Dataset records
+++++

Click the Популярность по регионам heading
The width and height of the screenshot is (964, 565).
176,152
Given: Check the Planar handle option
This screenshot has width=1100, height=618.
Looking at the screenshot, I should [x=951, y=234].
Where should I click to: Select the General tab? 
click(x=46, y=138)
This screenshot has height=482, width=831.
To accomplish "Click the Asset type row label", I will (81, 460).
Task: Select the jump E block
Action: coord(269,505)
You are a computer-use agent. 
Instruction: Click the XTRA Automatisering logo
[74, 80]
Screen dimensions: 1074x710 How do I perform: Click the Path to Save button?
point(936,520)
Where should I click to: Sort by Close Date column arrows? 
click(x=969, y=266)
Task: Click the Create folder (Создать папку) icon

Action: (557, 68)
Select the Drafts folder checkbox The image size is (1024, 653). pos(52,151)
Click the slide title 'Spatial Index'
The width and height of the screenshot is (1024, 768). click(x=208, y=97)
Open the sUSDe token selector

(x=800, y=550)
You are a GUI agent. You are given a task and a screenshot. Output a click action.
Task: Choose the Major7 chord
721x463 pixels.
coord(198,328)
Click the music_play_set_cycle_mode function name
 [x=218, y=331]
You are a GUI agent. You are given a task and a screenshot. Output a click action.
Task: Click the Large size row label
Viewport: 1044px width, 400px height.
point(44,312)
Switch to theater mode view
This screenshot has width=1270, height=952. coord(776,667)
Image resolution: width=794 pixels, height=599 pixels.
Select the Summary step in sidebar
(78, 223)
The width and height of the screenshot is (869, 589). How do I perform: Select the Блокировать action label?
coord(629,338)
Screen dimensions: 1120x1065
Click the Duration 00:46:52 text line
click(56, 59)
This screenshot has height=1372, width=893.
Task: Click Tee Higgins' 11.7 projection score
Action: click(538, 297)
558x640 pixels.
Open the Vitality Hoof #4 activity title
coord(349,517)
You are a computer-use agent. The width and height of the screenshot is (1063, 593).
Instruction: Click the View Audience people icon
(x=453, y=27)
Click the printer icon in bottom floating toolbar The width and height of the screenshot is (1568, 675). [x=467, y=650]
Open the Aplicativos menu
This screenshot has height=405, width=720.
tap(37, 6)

+++++

* Task objective: Gather every line of the listing above that contains the string "size".

* The output:
Select the Drafts folder checkbox The image size is (1024, 653). pos(52,151)
Task: Click the Large size row label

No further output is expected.